**What needs to be done:** Starting with the line that contains "You are a computer-use" and ending with the last line of the listing, print each line exactly. Pictures stay out.
** Opening Entries shown block **
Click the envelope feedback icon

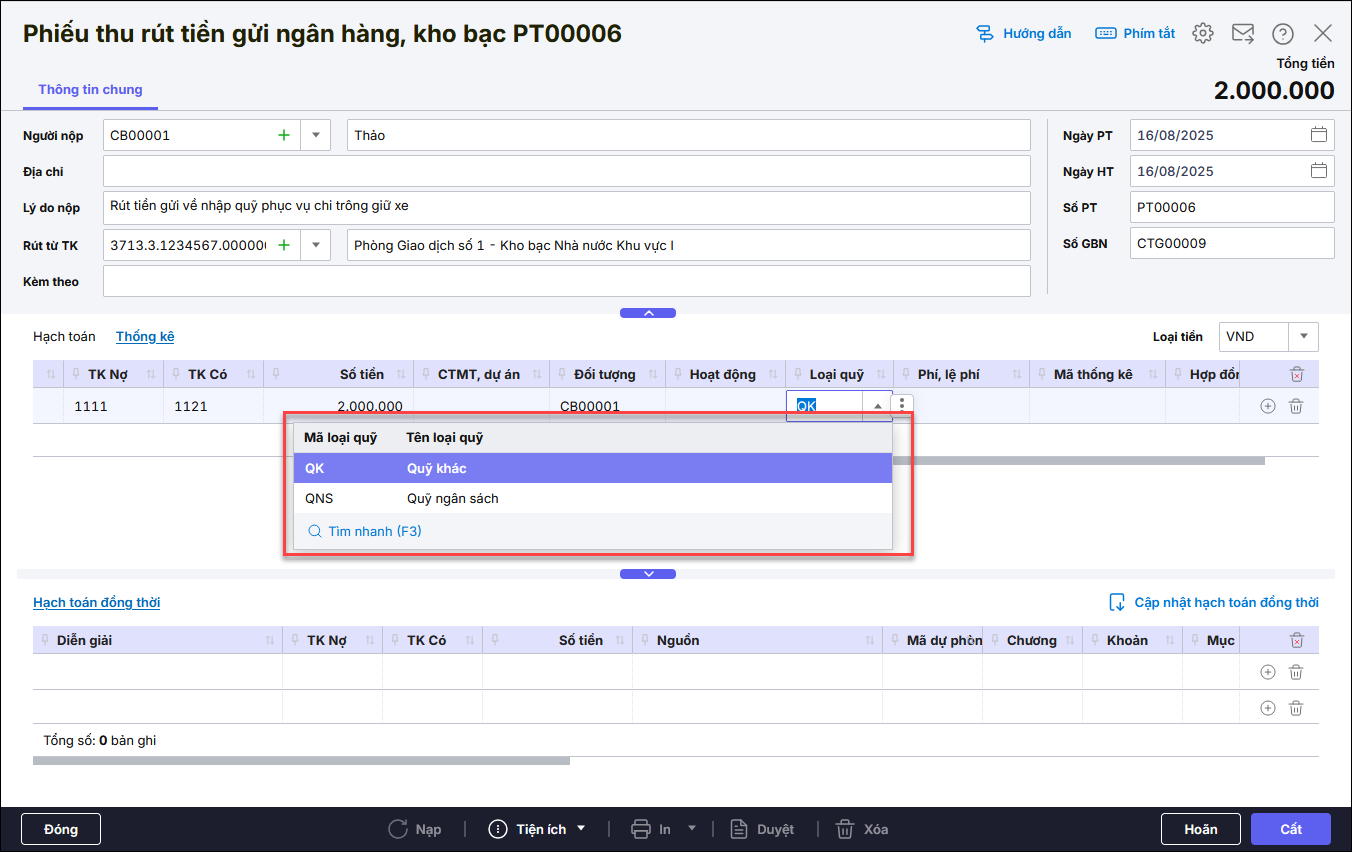point(1243,33)
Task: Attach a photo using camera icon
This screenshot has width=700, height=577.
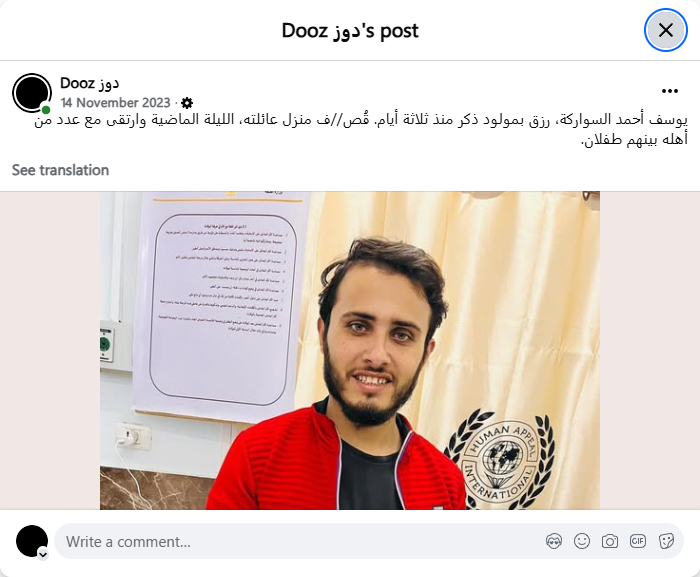Action: coord(610,541)
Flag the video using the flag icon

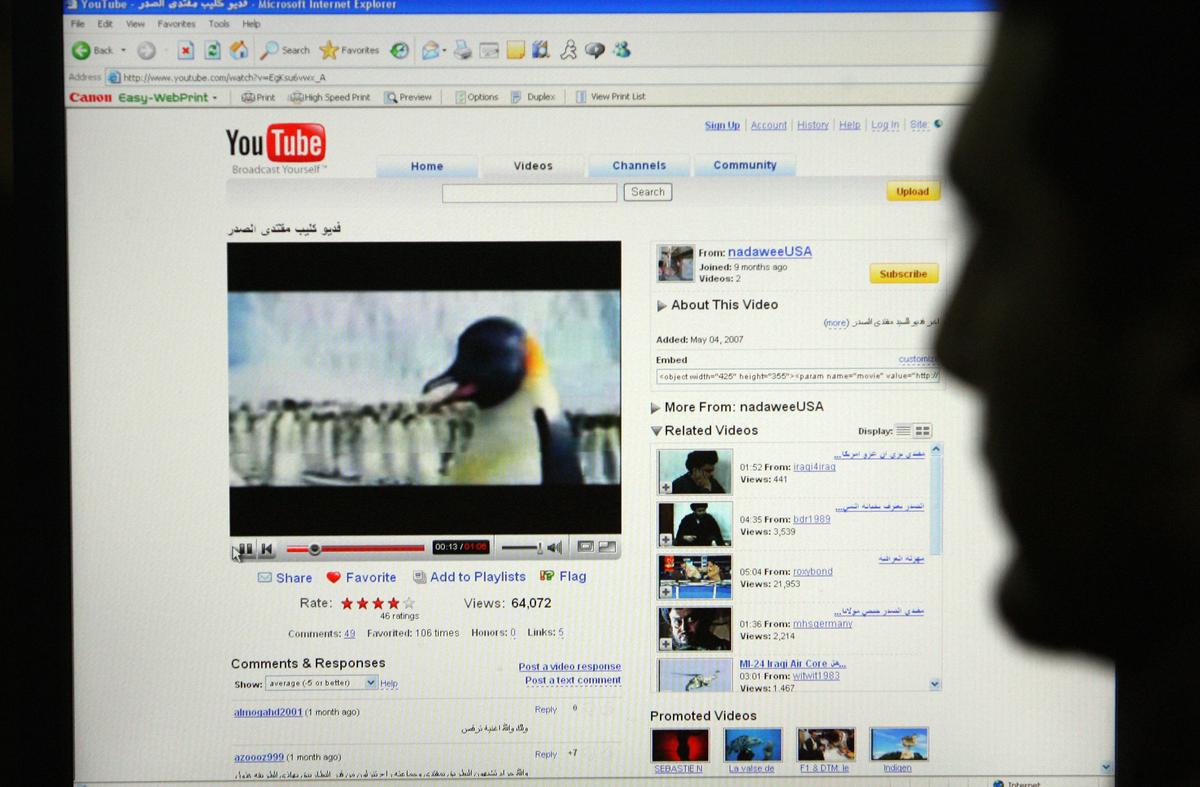[x=547, y=577]
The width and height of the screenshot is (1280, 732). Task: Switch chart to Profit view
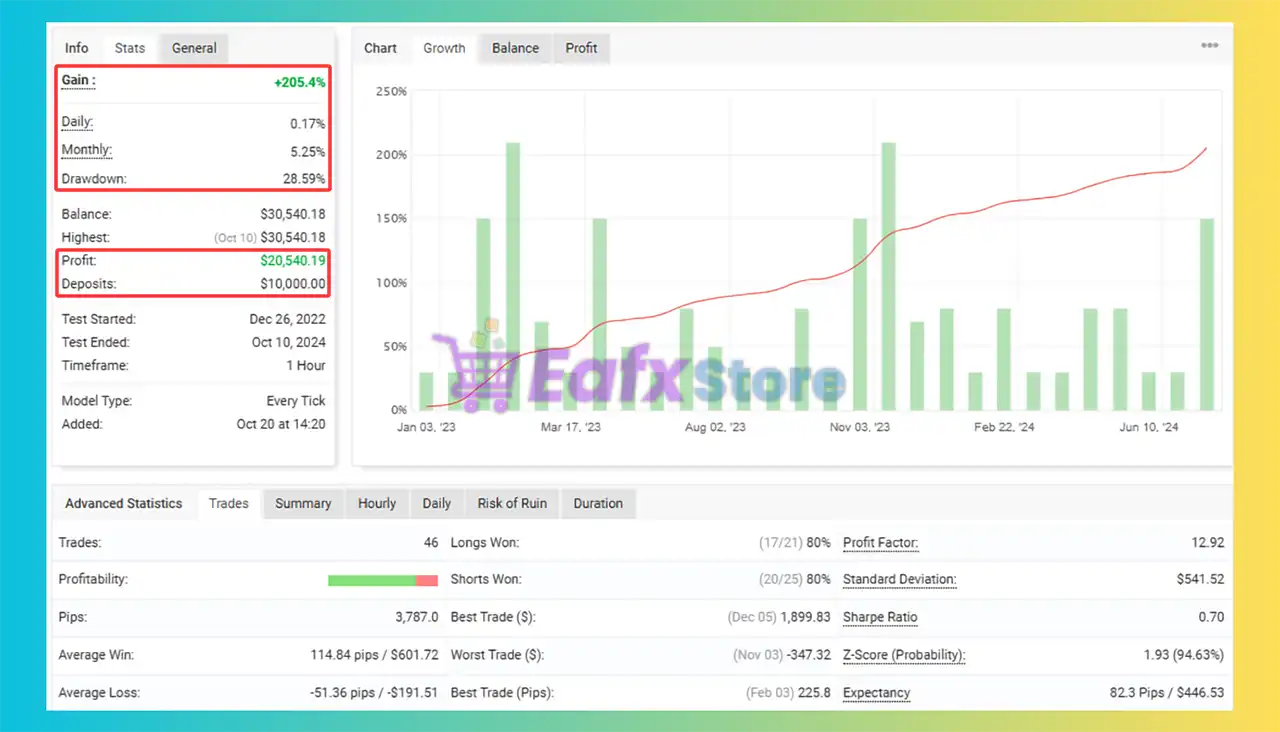[x=581, y=48]
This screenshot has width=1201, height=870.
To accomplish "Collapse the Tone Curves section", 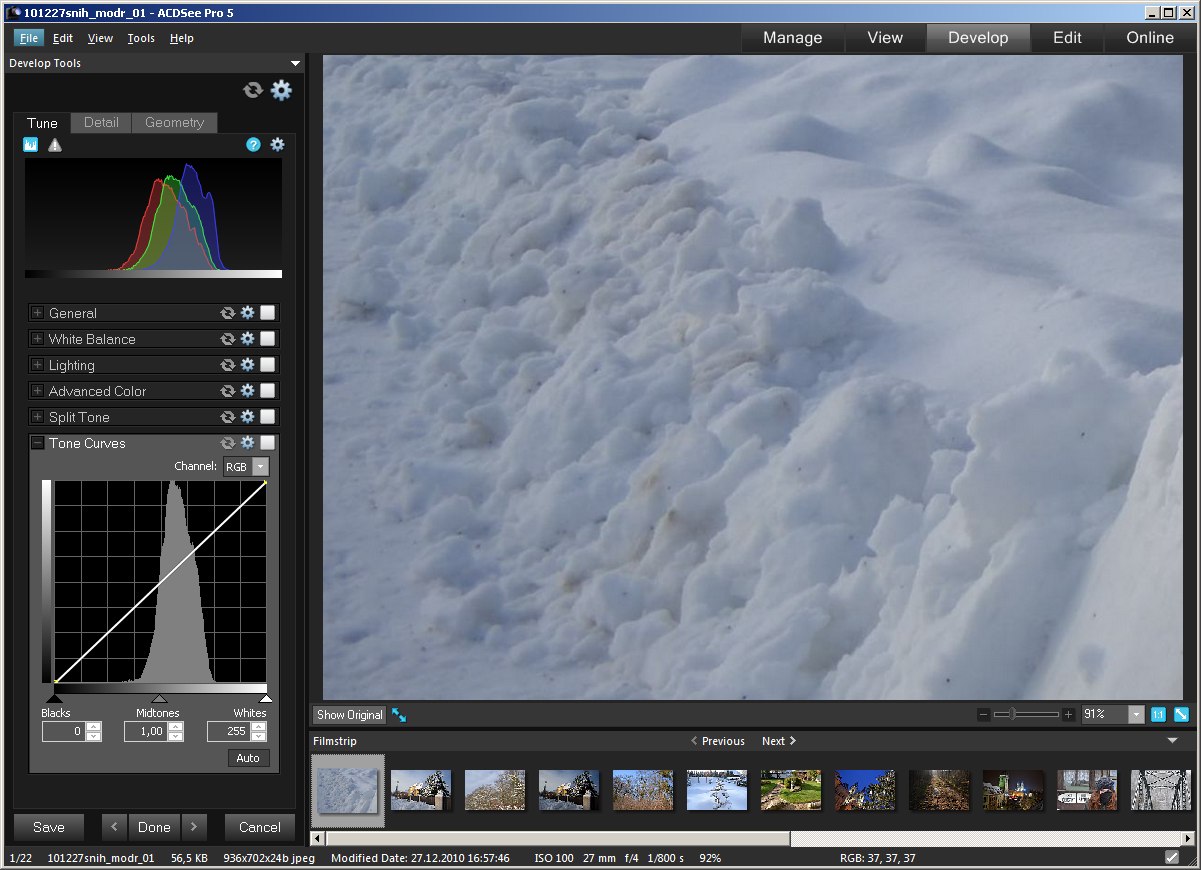I will coord(38,443).
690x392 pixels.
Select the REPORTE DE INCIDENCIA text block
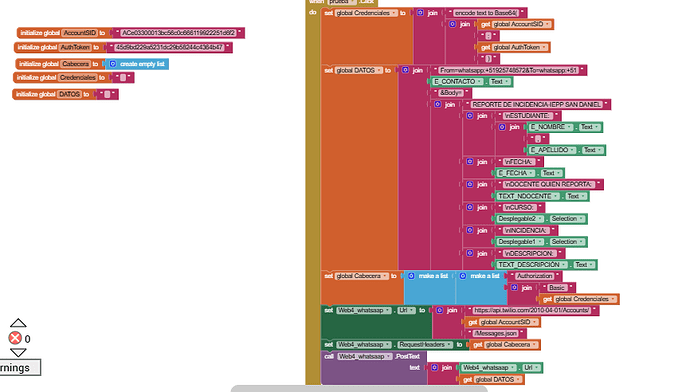(x=536, y=104)
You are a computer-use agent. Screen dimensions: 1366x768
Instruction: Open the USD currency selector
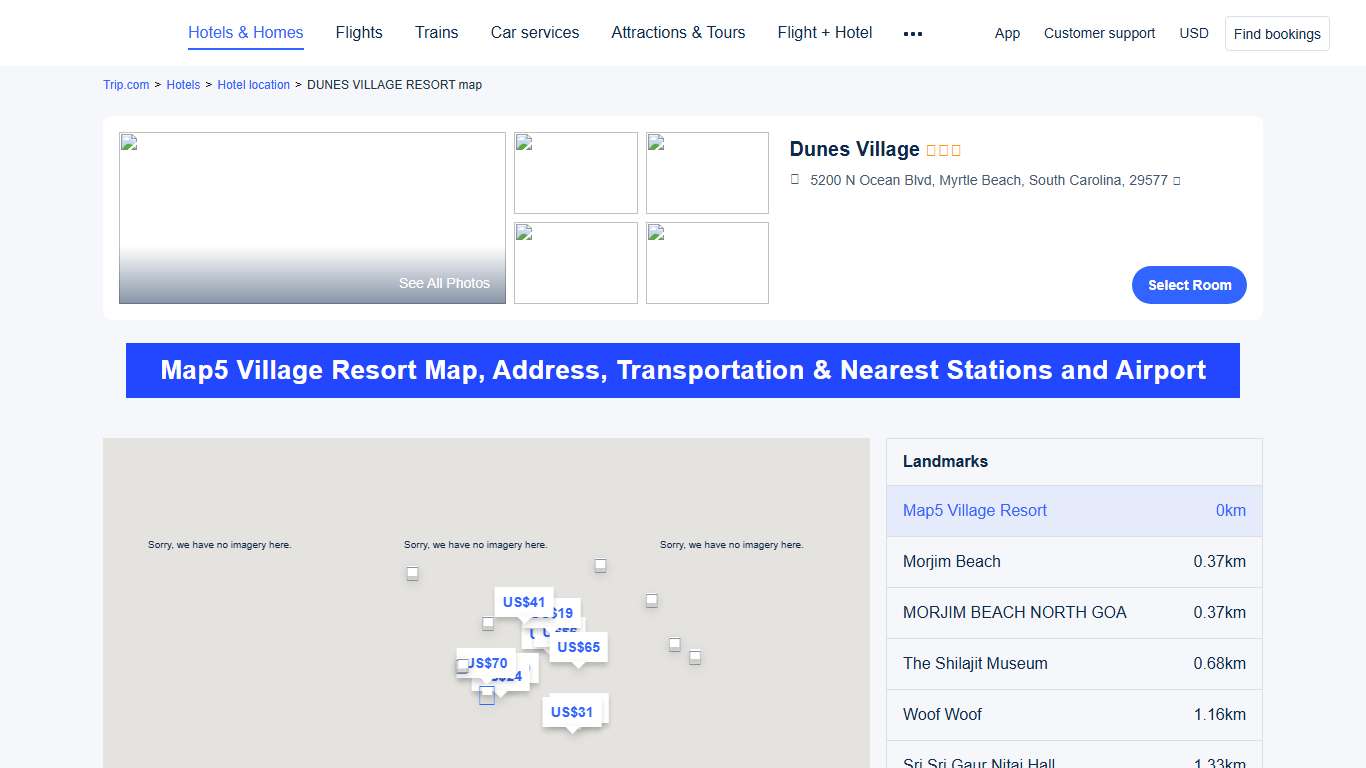click(x=1194, y=33)
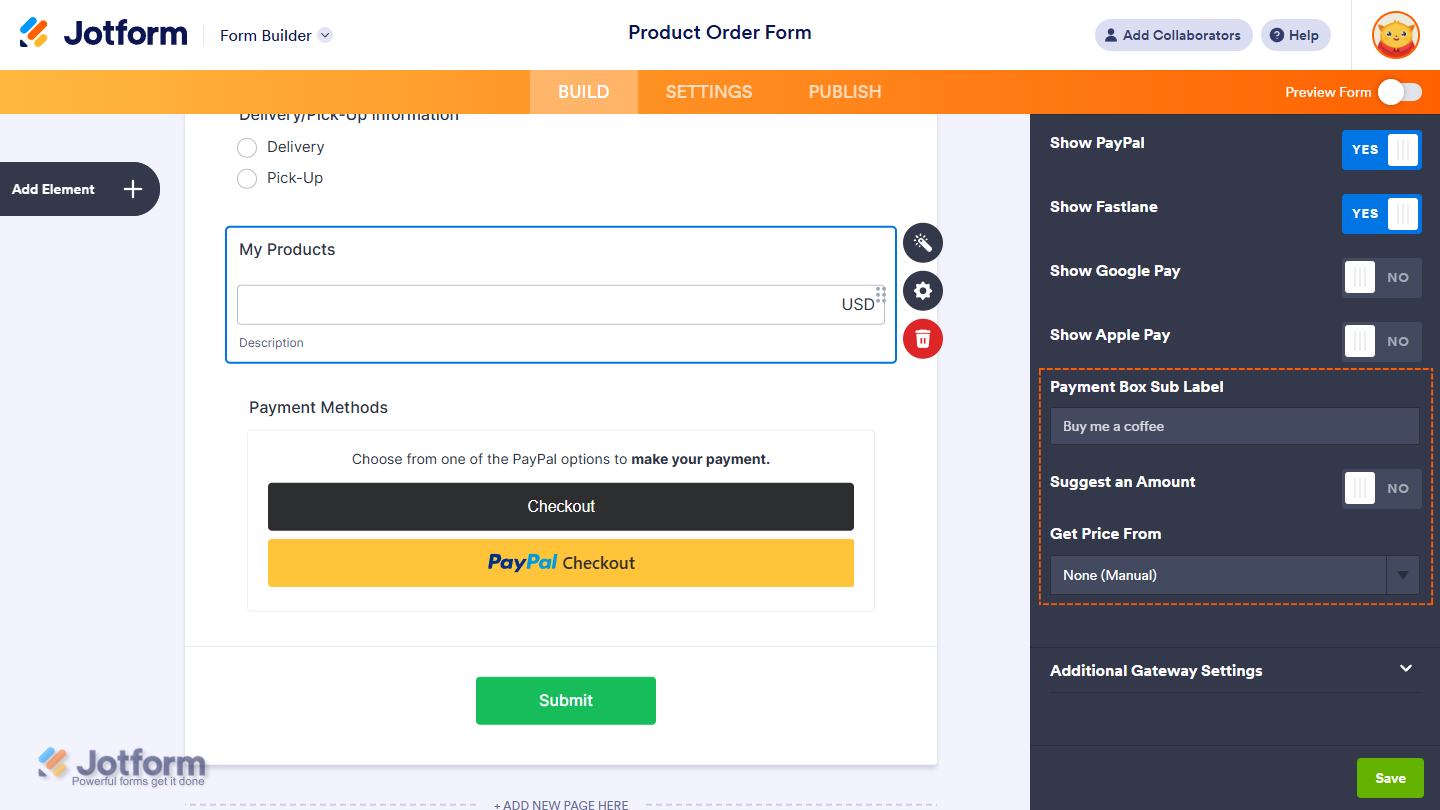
** Closing Entries shown block **
**Exercise output:**
You are a computer-use agent. Screen dimensions: 1366x768
Instruction: Open the USD currency selector
click(x=1194, y=33)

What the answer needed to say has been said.